Work instructions:
Return exactly the lines from the one containing "[Increment] (988, 1046)" through the end of the material below, and leave the images out.

--- Data Enclosed Below ---

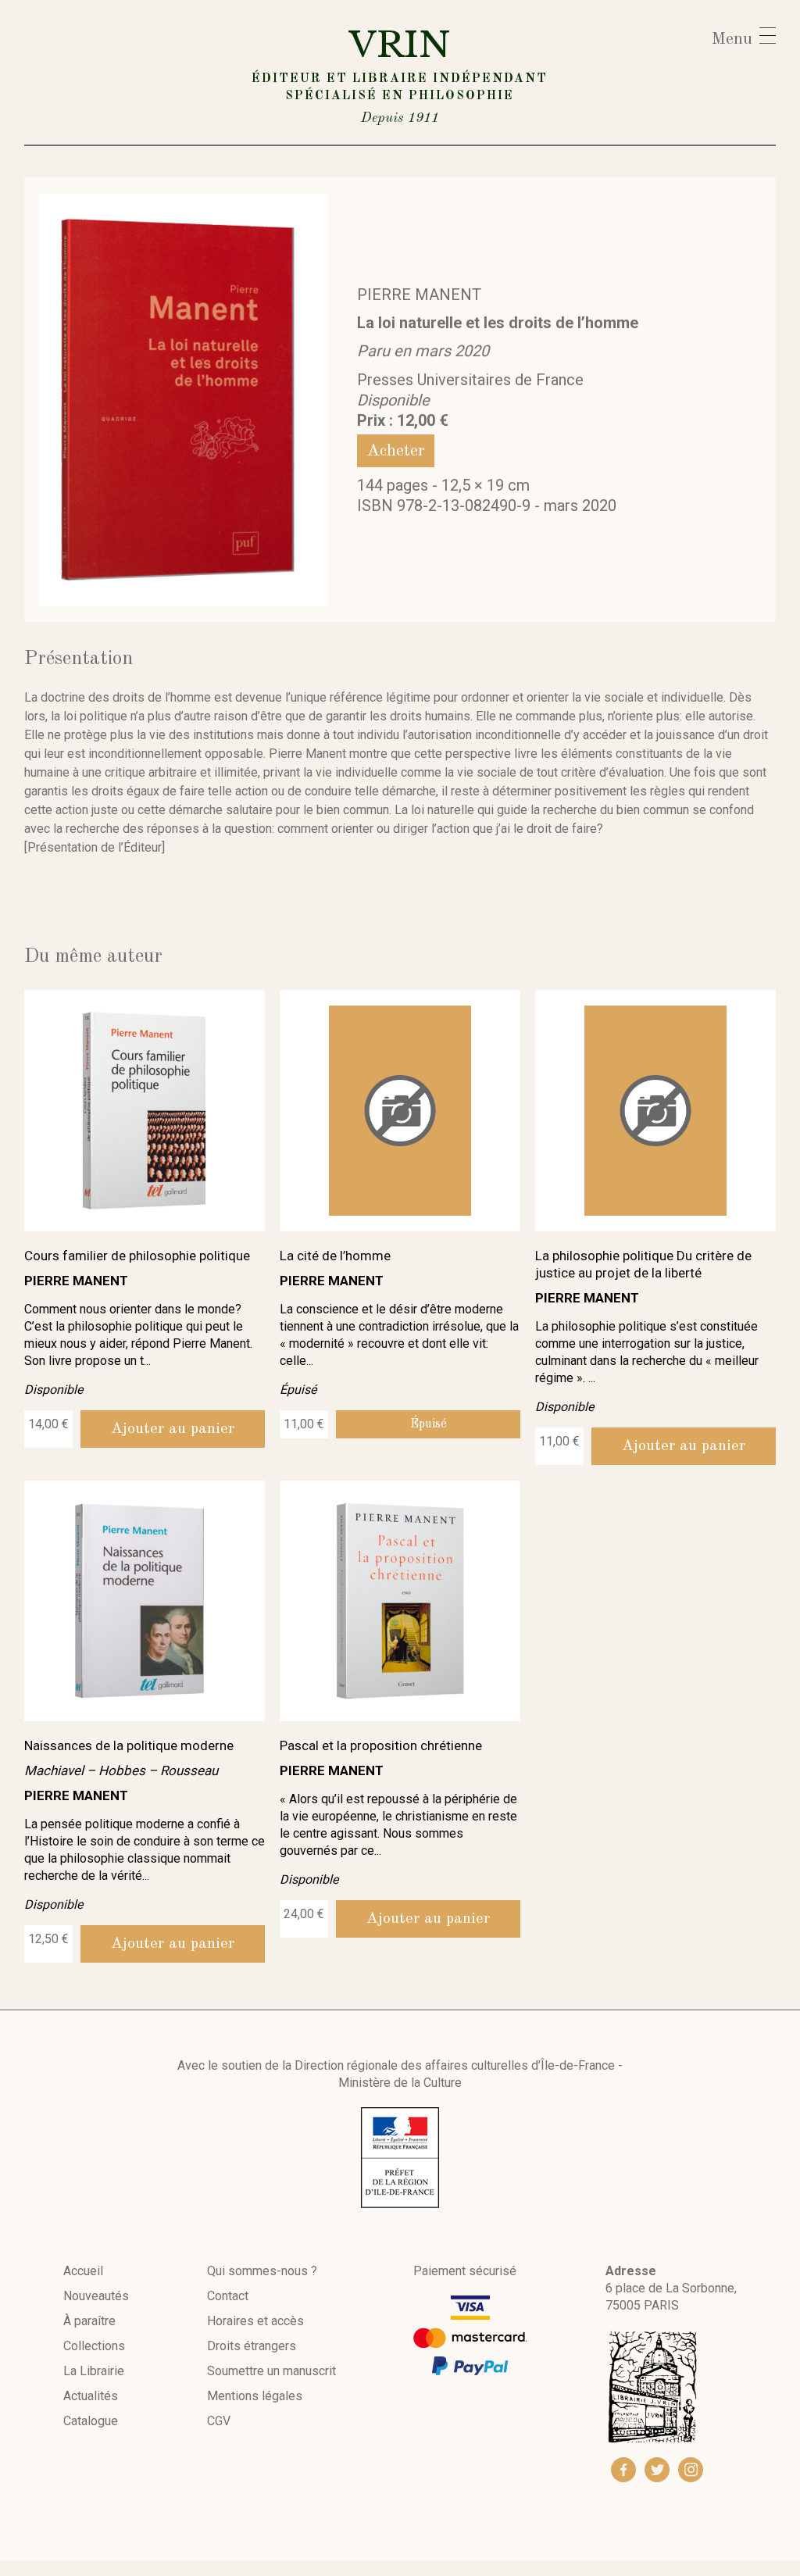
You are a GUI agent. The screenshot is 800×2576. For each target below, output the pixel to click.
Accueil (83, 2270)
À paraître (89, 2320)
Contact (227, 2295)
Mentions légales (254, 2395)
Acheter (395, 450)
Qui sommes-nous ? (262, 2270)
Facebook (623, 2469)
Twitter (657, 2469)
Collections (94, 2345)
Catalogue (90, 2420)
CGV (218, 2420)
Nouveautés (96, 2295)
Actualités (90, 2395)
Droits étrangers (251, 2345)
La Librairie (93, 2370)
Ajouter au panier (172, 1429)
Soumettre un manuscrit (271, 2370)
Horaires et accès (255, 2320)
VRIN (400, 74)
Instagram (690, 2469)
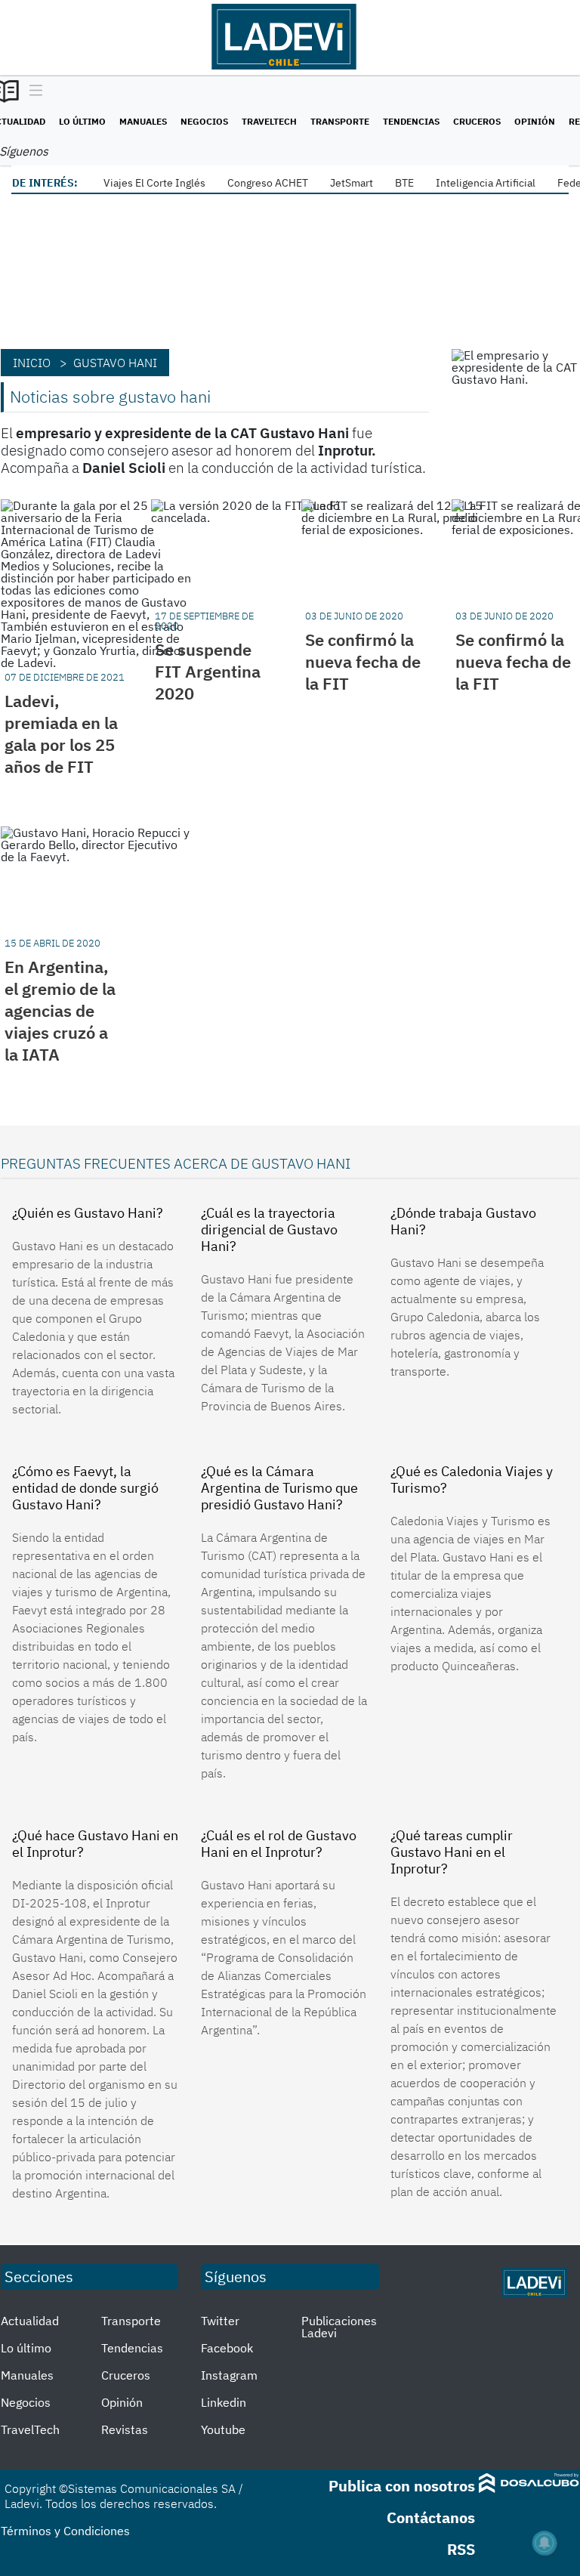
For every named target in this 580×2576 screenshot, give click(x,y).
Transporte (339, 121)
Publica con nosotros (402, 2486)
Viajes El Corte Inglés (154, 183)
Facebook (227, 2347)
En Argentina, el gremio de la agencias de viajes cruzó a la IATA (60, 1010)
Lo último (82, 121)
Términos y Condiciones (65, 2530)
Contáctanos (431, 2517)
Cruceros (477, 121)
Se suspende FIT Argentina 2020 (208, 671)
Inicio (32, 362)
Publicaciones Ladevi (339, 2326)
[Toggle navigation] (32, 91)
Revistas (124, 2429)
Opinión (534, 121)
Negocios (204, 121)
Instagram (229, 2375)
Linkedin (223, 2402)
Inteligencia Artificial (485, 183)
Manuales (143, 121)
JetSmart (351, 183)
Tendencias (411, 121)
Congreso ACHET (267, 183)
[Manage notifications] (544, 2543)
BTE (404, 183)
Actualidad (30, 2320)
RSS (461, 2549)
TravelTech (269, 121)
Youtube (223, 2429)
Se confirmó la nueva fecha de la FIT (363, 661)
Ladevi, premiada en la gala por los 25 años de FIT (61, 733)
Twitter (220, 2320)
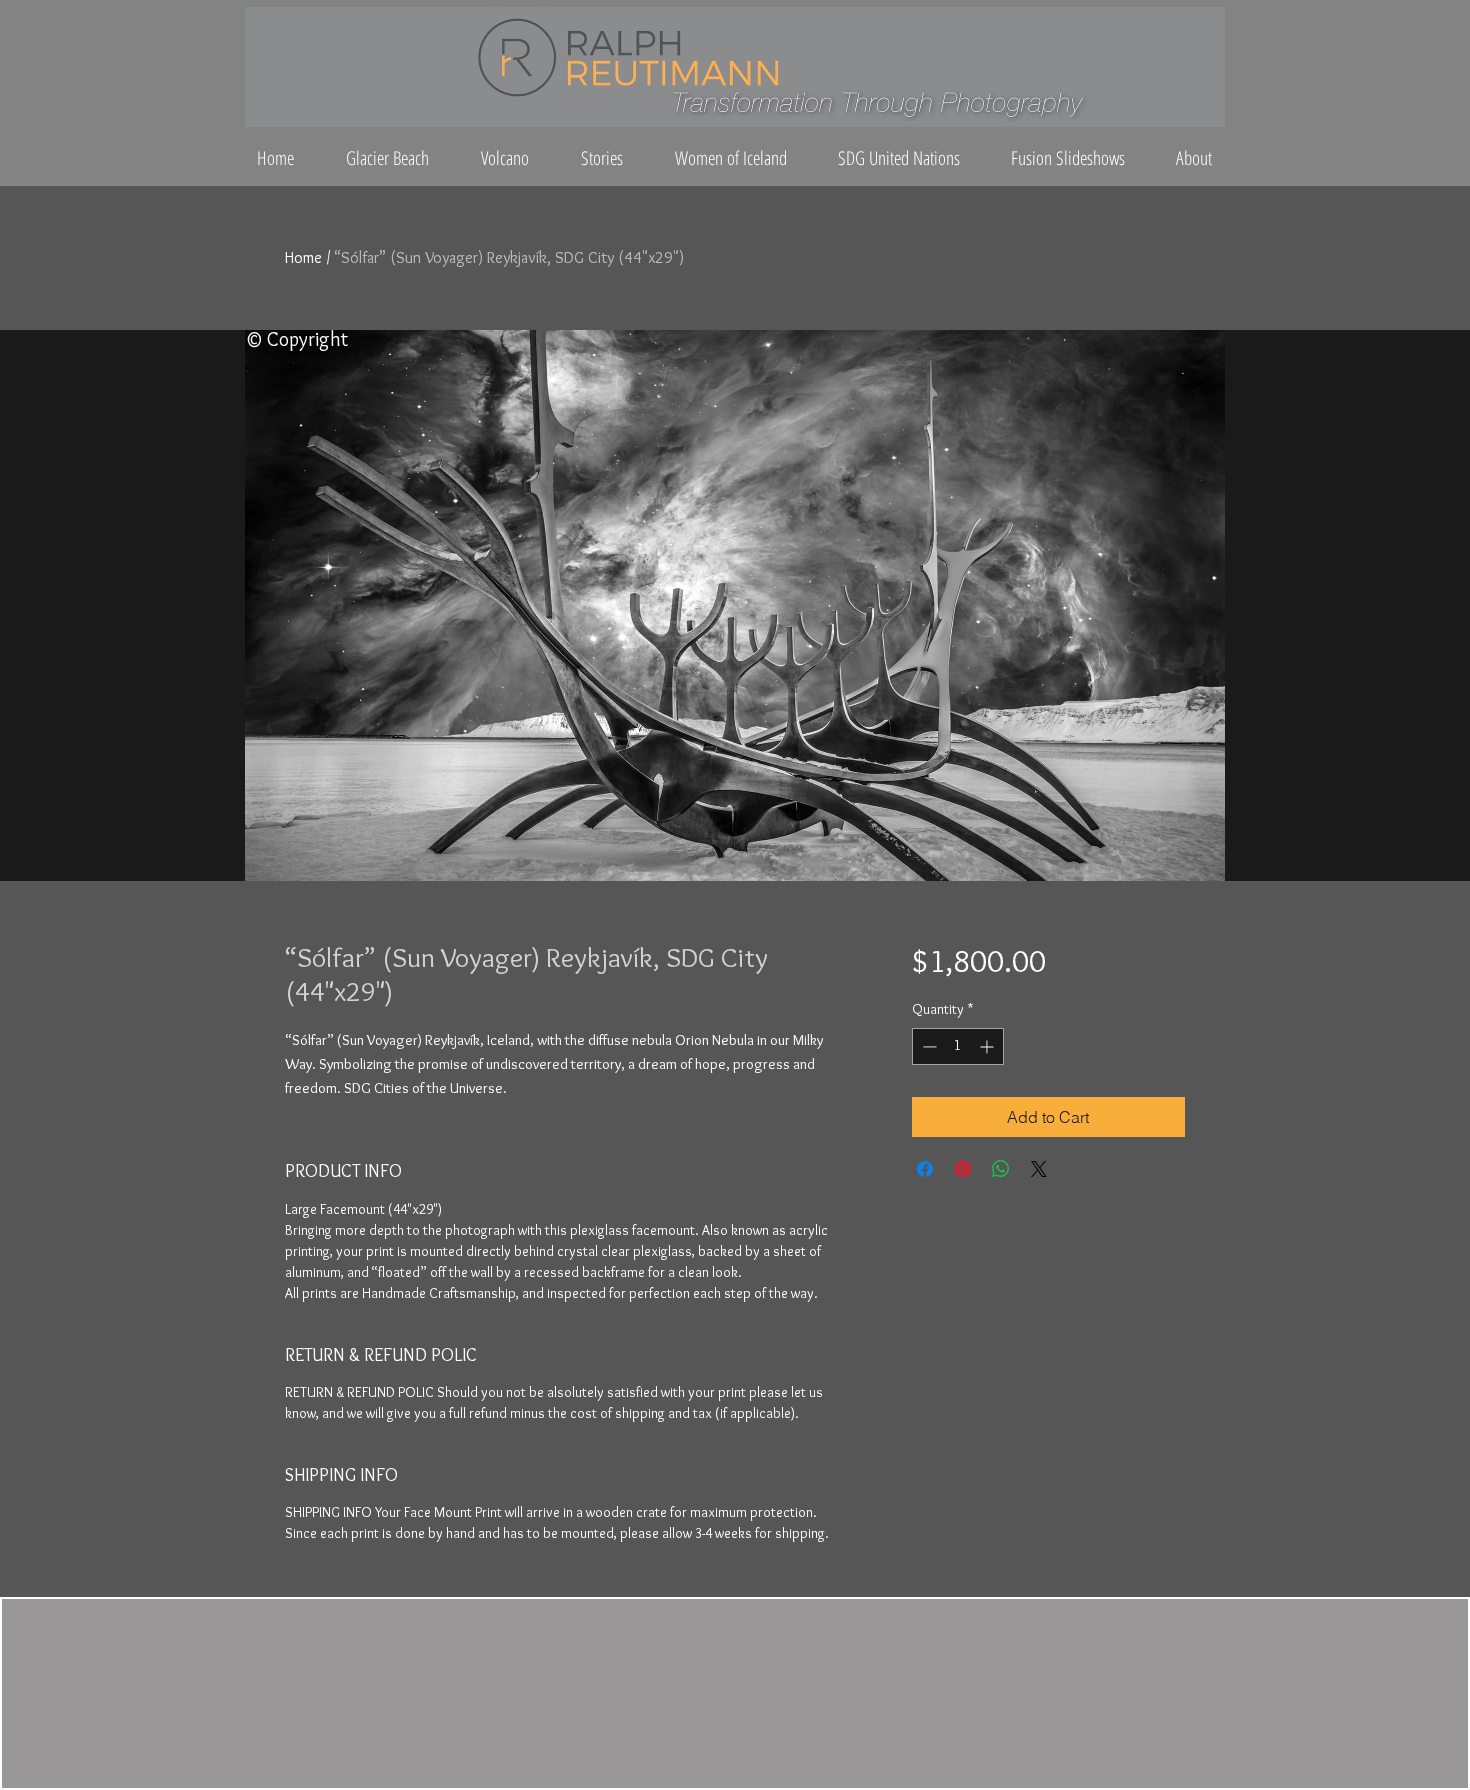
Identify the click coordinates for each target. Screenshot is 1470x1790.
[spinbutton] (958, 1046)
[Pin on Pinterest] (963, 1169)
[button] (1191, 158)
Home (303, 257)
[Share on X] (1039, 1169)
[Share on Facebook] (925, 1169)
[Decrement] (927, 1046)
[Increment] (988, 1046)
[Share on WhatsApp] (1001, 1169)
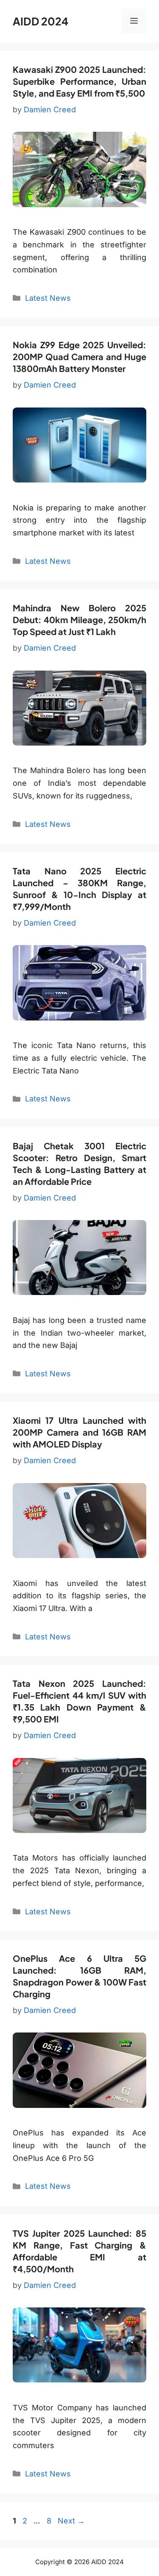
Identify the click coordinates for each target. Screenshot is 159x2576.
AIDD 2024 (40, 21)
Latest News (48, 298)
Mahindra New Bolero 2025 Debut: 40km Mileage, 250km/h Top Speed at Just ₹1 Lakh (79, 619)
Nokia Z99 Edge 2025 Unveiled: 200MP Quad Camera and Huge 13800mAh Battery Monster (79, 356)
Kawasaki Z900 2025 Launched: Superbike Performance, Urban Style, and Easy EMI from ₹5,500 (79, 81)
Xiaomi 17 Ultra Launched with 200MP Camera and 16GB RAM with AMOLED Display (79, 1432)
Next (71, 2520)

--- End of Enclosed Data ---

Your solution:
[Increment] (988, 1046)
[Share on WhatsApp] (1001, 1169)
Identify the click coordinates for each target. Screenshot is 159x2576.
AIDD 2024 (40, 21)
Latest News (48, 298)
Mahindra New Bolero 2025 Debut: 40km Mileage, 250km/h Top Speed at Just ₹1 Lakh (79, 619)
Nokia Z99 Edge 2025 Unveiled: 200MP Quad Camera and Huge 13800mAh Battery Monster (79, 356)
Kawasaki Z900 2025 Launched: Superbike Performance, Urban Style, and Easy EMI from ₹5,500 (79, 81)
Xiaomi 17 Ultra Launched with 200MP Camera and 16GB RAM with AMOLED Display (79, 1432)
Next (71, 2520)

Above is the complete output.